Most people understand that when we talk about ‘Market Value’, it involves the notion of a willing buyer and willing seller. However, what happens if the seller is under duress and needs to sell quickly? Or the property has been repossessed and sold by the bank?
It is reasonable to expect that where an element of duress exists on the seller’s behalf, the full ‘market value’ may not be achieved. This could be for a number of reasons.
For example, if a property is sold ‘as is’ with no guarantees that services (ie. plumbing, electrical etc) will be in working order, and there is no one to pursue afterwards if something substantial goes wrong, this increases the risk profile of the asset and it would therefore be less appealing to the market.
Furthermore, it is common for homes to be prepared for sale by undertaking a range of cosmetic repairs and upgrades to ensure it looks it’s best for the discerning punters, whereas this is often unable to be done to the same standard if sold under duress.
It can be a common misconception that banks will dispose of assets at a greatly reduced price in order to recover their funds quickly and get out; however, they are required to obtain the best possible amount for a property and most will require the sale price to be in line with an independent valuation.

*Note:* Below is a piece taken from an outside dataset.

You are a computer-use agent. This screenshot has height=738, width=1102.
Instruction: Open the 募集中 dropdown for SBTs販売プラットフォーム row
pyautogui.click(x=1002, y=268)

It is certainly not an exact science when it comes to assessing the impact that forced sale conditions can have on the likely selling price and it can also vary depending on the strength of the market at the time. If a market is strong, there is likely to be less alternative and buyers will be more inclined to pay full value so they don’t miss out. On the flip side, if the market is weak and there is plenty of choice, the impact can be significant.
Hemsley Paterson have undertaken analysis of numerous properties which have been sold under mortgagee in possession conditions, which shows that in some extreme cases there has been up to a 25% discount on our opinion of market value. However, to balance this out, there were also some instances where the was no perceivable discount realised. So the short answer to this one is that there really is no ‘one size fits all’ answer.